Мы с ним в классе были ближе других. Жил он в деревянном домишке, еле сводя концы с концами на материнскую зарплату корректора. Из школы нам было по дороге. Вся грязь и поэзия наших подворотен, угрюмость недетского детства, выстраданность так называемой эпохи культа отпечаталась в сетчатке его, стала «Зеркалом» времени, мутным и непонятным для непосвященных. Это и сделало его великим кинорежиссером века.
…Так вот однажды мы во дворе стукали в одни ворота. Воротами была бетонная стенка. На асфальте стояли лужи. Скучая по проходящей вечности, с нами играл Шка — взрослый лоб, блатной из 3-го корпуса. Во рту у него была фикса.
Он уже воровал, вышел из колонии.
Его боялись. И постоянно отдавали ему мяч. Около нас остановился чужой бледный мальчик, комплексуя своей авоськой с хлебом. Именно его потом узнал в странном новеньком нашего класса. Чужой был одет в белый свитер крупной, грубой, наверное, домашней вязки. «Становись на ворота», — добродушно бросил ему Шка. Фикса его вспыхнула усмешкой, он загорелся предстоящего забавой.
Стоит белый свитер в воротах.
Тринадцатилетний Андрей.
Бей, урка дворовый,
Бей, урка дворовый,
бутцей ворованной,
по белому свитеру
бей —
по интеллигентской породе!
В одни ворота игра.
За то, что напялился белой вороной
в мазутную грязь двора.
Бей белые свитера!
Мазила!
За то, что мазила, бей!
Пускай простирает Джульетта Мазина.
Сдай свитер
в абстрактный музей.
Бей, детство двора,
за домашнюю рвотину,
что с детства твой свет погорел,
за то, что ты знаешь
широкую родину
по ласкам блатных лагерей.
Бей щеткой, бей пыром,
бей хором, бей миром
всех «хоров» и «отлов» зубрил,
бей по непонятному ориентиру.
Не гол — человека забил,
за то, что дороги в стране развезло,
что в пьяном зачат грехе,
что, мяч ожидая,
вратарь назло
стоит к тебе буквой «х».
С великою темью смешон поединок.
Но белое пятнышко,
муть,
бросается в ноги,
с усталых ботинок
всю грязь принимая на грудь.
Передо мной блеснуло азартной фиксой потное лицо Шки. Дело шло к финалу.

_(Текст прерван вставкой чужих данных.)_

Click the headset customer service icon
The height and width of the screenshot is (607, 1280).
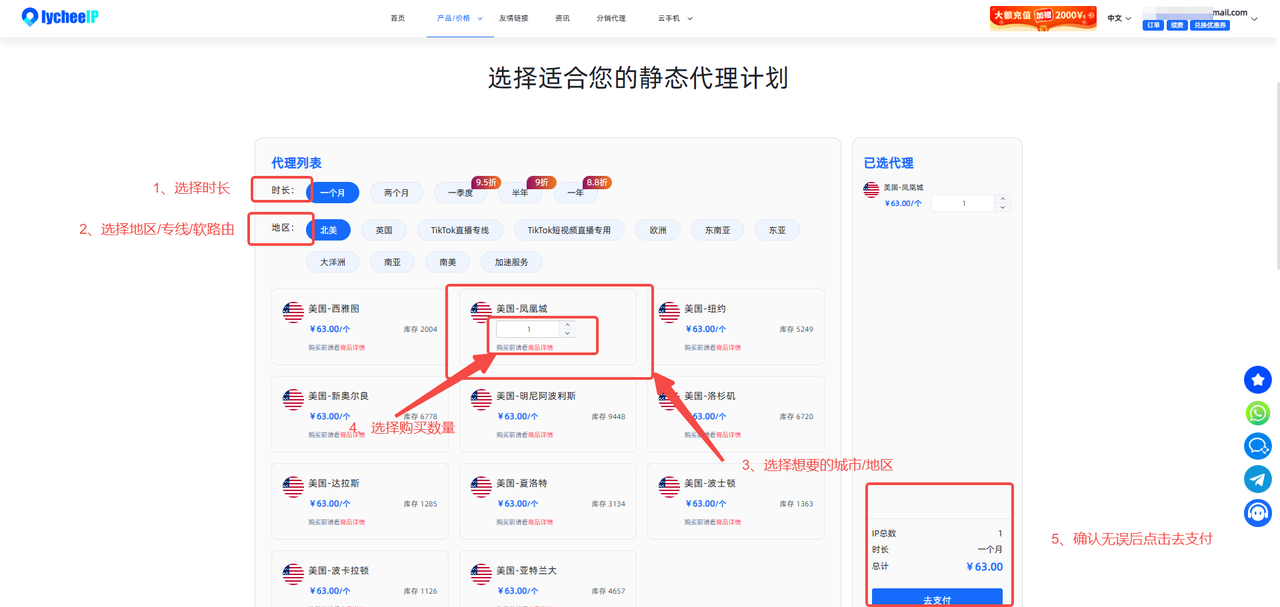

Подошвы двор вытер о белый свитер.
— Андрюха! Борьба за тебя.
— Ты был к нам жестокий,
не стал шестеркой,
не дал нам забить себя.
Да вы же убьете его, суки!
Темнеет, темнеет окрест.
И бывшие белые ноги и руки
летят, как андреевский крест.
Да они и правда убьют его! Я переглянулся с корешом — тот понимает меня, и мы, как бы нечаянно, выбиваем мяч на проезжую часть переулка, под грузовики. Мячик испускает дух. Совсем стемнело.
Когда уходил он,
зажавши кашель,
двор понял, какой он больной.
Он шел,
обернувшись к темени нашей
незапятнанной белой спиной.
Андрюша, в Париже ты вспомнишь ту жижу
в поспешной могиле чужой.
Ты вспомнишь не урок — Щипок-переулок.
А вдруг прилетишь домой?
Прости, если поздно.
Лежи, если рано.
Не знаем твоих тревог.
Пока ж над страной трепещут экраны,
как распятый
твой свитерок[1].
Поэтическое видение, сквозь время и трагедию ранней смерти Тарковского, внесло определенные коррективы в эмоциональный строй «Белого свитера». Последняя страшная болезнь Андрея усилила подчеркнутую Вознесенским телесную слабость упрямого парня, а его смиренная интеллигентность обострила тему противостояния шпане. Скорее всего, поэт и не догадывался о том, что тихий Тарковский был свойским парнем у дворовой шпаны. Или не хотел этой деталью нарушать поэтическое противопоставление интеллигенции толпе.